All of the data, from the first line to the last, should be reproduced without alteration.

★ ★ ★ ★ ★

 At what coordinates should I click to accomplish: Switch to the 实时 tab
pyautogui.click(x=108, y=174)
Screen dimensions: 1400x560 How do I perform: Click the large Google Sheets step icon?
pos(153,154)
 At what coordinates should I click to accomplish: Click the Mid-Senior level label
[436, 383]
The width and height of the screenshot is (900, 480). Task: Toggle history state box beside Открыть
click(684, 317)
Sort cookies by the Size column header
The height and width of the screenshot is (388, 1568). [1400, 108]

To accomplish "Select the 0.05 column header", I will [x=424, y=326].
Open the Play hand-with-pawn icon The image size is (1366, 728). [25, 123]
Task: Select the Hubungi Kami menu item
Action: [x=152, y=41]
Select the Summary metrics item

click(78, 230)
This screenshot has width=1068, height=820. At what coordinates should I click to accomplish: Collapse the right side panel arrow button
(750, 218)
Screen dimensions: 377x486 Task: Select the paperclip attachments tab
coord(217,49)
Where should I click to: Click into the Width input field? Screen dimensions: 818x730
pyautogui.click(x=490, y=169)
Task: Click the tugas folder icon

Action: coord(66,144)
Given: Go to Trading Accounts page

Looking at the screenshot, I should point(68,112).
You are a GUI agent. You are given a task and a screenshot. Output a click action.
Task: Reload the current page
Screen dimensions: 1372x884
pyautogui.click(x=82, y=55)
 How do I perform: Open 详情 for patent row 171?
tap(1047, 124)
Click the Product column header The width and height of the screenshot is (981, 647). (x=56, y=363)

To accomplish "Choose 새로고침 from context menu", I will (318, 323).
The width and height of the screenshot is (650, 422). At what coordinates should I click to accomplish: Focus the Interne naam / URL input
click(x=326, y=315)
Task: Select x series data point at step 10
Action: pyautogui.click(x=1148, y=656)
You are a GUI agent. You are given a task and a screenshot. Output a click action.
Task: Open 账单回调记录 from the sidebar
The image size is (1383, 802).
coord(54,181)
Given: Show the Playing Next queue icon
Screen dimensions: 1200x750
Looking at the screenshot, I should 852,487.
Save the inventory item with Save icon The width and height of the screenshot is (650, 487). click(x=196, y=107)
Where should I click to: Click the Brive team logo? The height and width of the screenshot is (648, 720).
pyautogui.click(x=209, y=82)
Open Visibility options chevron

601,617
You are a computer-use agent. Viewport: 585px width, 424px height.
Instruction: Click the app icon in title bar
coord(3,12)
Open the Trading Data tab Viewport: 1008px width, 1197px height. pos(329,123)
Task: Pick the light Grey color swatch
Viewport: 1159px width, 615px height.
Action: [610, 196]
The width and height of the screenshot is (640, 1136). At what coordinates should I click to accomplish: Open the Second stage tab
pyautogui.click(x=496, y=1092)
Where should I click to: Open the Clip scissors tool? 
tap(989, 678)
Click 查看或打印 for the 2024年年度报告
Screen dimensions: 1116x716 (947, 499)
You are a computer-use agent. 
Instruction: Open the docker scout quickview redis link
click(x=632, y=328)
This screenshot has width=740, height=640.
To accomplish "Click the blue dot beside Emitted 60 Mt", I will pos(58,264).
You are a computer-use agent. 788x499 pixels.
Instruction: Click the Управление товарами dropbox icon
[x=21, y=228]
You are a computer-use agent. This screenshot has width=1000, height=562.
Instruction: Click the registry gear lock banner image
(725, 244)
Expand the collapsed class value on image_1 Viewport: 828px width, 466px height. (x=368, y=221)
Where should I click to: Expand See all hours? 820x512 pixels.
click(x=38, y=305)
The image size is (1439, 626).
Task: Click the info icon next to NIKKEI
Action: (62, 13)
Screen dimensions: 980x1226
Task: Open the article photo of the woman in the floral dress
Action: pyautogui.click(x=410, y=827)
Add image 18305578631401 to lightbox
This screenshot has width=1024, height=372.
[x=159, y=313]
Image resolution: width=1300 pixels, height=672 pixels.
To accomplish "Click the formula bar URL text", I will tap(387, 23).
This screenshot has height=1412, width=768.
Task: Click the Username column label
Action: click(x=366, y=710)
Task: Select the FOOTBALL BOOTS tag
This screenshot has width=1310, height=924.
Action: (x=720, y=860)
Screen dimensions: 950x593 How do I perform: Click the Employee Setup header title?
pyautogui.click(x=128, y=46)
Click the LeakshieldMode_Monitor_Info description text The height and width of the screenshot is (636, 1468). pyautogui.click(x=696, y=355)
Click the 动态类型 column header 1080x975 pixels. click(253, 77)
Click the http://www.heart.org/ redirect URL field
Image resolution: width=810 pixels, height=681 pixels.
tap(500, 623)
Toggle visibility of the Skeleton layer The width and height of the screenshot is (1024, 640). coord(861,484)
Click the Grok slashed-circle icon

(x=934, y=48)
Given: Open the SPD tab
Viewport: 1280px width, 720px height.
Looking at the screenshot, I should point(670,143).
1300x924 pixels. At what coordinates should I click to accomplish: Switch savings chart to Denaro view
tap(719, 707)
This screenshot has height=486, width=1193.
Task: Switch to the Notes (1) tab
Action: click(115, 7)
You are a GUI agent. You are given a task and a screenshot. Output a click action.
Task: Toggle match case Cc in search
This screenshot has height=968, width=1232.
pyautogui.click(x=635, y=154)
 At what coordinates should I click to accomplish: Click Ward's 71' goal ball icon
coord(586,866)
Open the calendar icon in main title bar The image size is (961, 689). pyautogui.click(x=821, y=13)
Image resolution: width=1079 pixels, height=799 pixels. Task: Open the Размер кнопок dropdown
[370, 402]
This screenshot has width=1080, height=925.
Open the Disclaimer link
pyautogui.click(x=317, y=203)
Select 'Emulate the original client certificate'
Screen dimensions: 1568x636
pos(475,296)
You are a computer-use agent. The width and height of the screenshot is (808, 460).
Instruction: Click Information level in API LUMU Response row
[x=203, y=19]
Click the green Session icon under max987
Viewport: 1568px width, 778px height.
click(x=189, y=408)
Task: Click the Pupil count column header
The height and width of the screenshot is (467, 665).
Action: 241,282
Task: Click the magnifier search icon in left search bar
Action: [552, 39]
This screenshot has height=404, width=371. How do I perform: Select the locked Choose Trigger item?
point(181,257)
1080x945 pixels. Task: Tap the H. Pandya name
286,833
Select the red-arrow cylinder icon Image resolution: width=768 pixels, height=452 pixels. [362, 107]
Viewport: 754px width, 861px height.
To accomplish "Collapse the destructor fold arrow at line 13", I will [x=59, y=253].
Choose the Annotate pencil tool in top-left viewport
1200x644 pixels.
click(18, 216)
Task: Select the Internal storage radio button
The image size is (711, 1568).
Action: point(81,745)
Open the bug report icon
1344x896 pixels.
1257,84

★ ★ ★ ★ ★

» **Output of the task**
 At what coordinates should I click to accomplish: Switch to the 实时 tab
pyautogui.click(x=108, y=174)
Screen dimensions: 1400x560 How do I perform: Click the large Google Sheets step icon?
pos(153,154)
 At what coordinates should I click to accomplish: Click the Mid-Senior level label
[436, 383]
The width and height of the screenshot is (900, 480). Task: Toggle history state box beside Открыть
click(684, 317)
Sort cookies by the Size column header
The height and width of the screenshot is (388, 1568). [1400, 108]

To accomplish "Select the 0.05 column header", I will [x=424, y=326].
Open the Play hand-with-pawn icon The image size is (1366, 728). [25, 123]
Task: Select the Hubungi Kami menu item
Action: [x=152, y=41]
Select the Summary metrics item

click(78, 230)
This screenshot has width=1068, height=820. At what coordinates should I click to accomplish: Collapse the right side panel arrow button
(750, 218)
Screen dimensions: 377x486 Task: Select the paperclip attachments tab
coord(217,49)
Where should I click to: Click into the Width input field? Screen dimensions: 818x730
pyautogui.click(x=490, y=169)
Task: Click the tugas folder icon

Action: coord(66,144)
Given: Go to Trading Accounts page

Looking at the screenshot, I should point(68,112).
You are a GUI agent. You are given a task and a screenshot. Output a click action.
Task: Reload the current page
Screen dimensions: 1372x884
pyautogui.click(x=82, y=55)
 How do I perform: Open 详情 for patent row 171?
tap(1047, 124)
Click the Product column header The width and height of the screenshot is (981, 647). (x=56, y=363)

To accomplish "Choose 새로고침 from context menu", I will (318, 323).
The width and height of the screenshot is (650, 422). At what coordinates should I click to accomplish: Focus the Interne naam / URL input
click(x=326, y=315)
Task: Select x series data point at step 10
Action: pyautogui.click(x=1148, y=656)
You are a GUI agent. You are given a task and a screenshot. Output a click action.
Task: Open 账单回调记录 from the sidebar
The image size is (1383, 802).
coord(54,181)
Given: Show the Playing Next queue icon
Screen dimensions: 1200x750
Looking at the screenshot, I should 852,487.
Save the inventory item with Save icon The width and height of the screenshot is (650, 487). click(x=196, y=107)
Where should I click to: Click the Brive team logo? The height and width of the screenshot is (648, 720).
pyautogui.click(x=209, y=82)
Open Visibility options chevron

601,617
You are a computer-use agent. Viewport: 585px width, 424px height.
Instruction: Click the app icon in title bar
coord(3,12)
Open the Trading Data tab Viewport: 1008px width, 1197px height. pos(329,123)
Task: Pick the light Grey color swatch
Viewport: 1159px width, 615px height.
Action: [610, 196]
The width and height of the screenshot is (640, 1136). At what coordinates should I click to accomplish: Open the Second stage tab
pyautogui.click(x=496, y=1092)
Where should I click to: Open the Clip scissors tool? 
tap(989, 678)
Click 查看或打印 for the 2024年年度报告
Screen dimensions: 1116x716 (947, 499)
You are a computer-use agent. 
Instruction: Open the docker scout quickview redis link
click(x=632, y=328)
This screenshot has width=740, height=640.
To accomplish "Click the blue dot beside Emitted 60 Mt", I will pos(58,264).
You are a computer-use agent. 788x499 pixels.
Instruction: Click the Управление товарами dropbox icon
[x=21, y=228]
You are a computer-use agent. This screenshot has width=1000, height=562.
Instruction: Click the registry gear lock banner image
(725, 244)
Expand the collapsed class value on image_1 Viewport: 828px width, 466px height. (x=368, y=221)
Where should I click to: Expand See all hours? 820x512 pixels.
click(x=38, y=305)
The image size is (1439, 626).
Task: Click the info icon next to NIKKEI
Action: (62, 13)
Screen dimensions: 980x1226
Task: Open the article photo of the woman in the floral dress
Action: pyautogui.click(x=410, y=827)
Add image 18305578631401 to lightbox
This screenshot has width=1024, height=372.
[x=159, y=313]
Image resolution: width=1300 pixels, height=672 pixels.
To accomplish "Click the formula bar URL text", I will tap(387, 23).
This screenshot has height=1412, width=768.
Task: Click the Username column label
Action: click(x=366, y=710)
Task: Select the FOOTBALL BOOTS tag
This screenshot has width=1310, height=924.
Action: (x=720, y=860)
Screen dimensions: 950x593 How do I perform: Click the Employee Setup header title?
pyautogui.click(x=128, y=46)
Click the LeakshieldMode_Monitor_Info description text The height and width of the screenshot is (636, 1468). pyautogui.click(x=696, y=355)
Click the 动态类型 column header 1080x975 pixels. click(253, 77)
Click the http://www.heart.org/ redirect URL field
Image resolution: width=810 pixels, height=681 pixels.
tap(500, 623)
Toggle visibility of the Skeleton layer The width and height of the screenshot is (1024, 640). coord(861,484)
Click the Grok slashed-circle icon

(x=934, y=48)
Given: Open the SPD tab
Viewport: 1280px width, 720px height.
Looking at the screenshot, I should point(670,143).
1300x924 pixels. At what coordinates should I click to accomplish: Switch savings chart to Denaro view
tap(719, 707)
This screenshot has height=486, width=1193.
Task: Switch to the Notes (1) tab
Action: click(115, 7)
You are a GUI agent. You are given a task and a screenshot. Output a click action.
Task: Toggle match case Cc in search
This screenshot has height=968, width=1232.
pyautogui.click(x=635, y=154)
 At what coordinates should I click to accomplish: Click Ward's 71' goal ball icon
coord(586,866)
Open the calendar icon in main title bar The image size is (961, 689). pyautogui.click(x=821, y=13)
Image resolution: width=1079 pixels, height=799 pixels. Task: Open the Размер кнопок dropdown
[370, 402]
This screenshot has width=1080, height=925.
Open the Disclaimer link
pyautogui.click(x=317, y=203)
Select 'Emulate the original client certificate'
Screen dimensions: 1568x636
pos(475,296)
You are a computer-use agent. The width and height of the screenshot is (808, 460).
Instruction: Click Information level in API LUMU Response row
[x=203, y=19]
Click the green Session icon under max987
Viewport: 1568px width, 778px height.
click(x=189, y=408)
Task: Click the Pupil count column header
The height and width of the screenshot is (467, 665).
Action: 241,282
Task: Click the magnifier search icon in left search bar
Action: [552, 39]
This screenshot has height=404, width=371. How do I perform: Select the locked Choose Trigger item?
point(181,257)
1080x945 pixels. Task: Tap the H. Pandya name
286,833
Select the red-arrow cylinder icon Image resolution: width=768 pixels, height=452 pixels. [362, 107]
Viewport: 754px width, 861px height.
To accomplish "Collapse the destructor fold arrow at line 13", I will [x=59, y=253].
Choose the Annotate pencil tool in top-left viewport
1200x644 pixels.
click(18, 216)
Task: Select the Internal storage radio button
The image size is (711, 1568).
Action: point(81,745)
Open the bug report icon
1344x896 pixels.
1257,84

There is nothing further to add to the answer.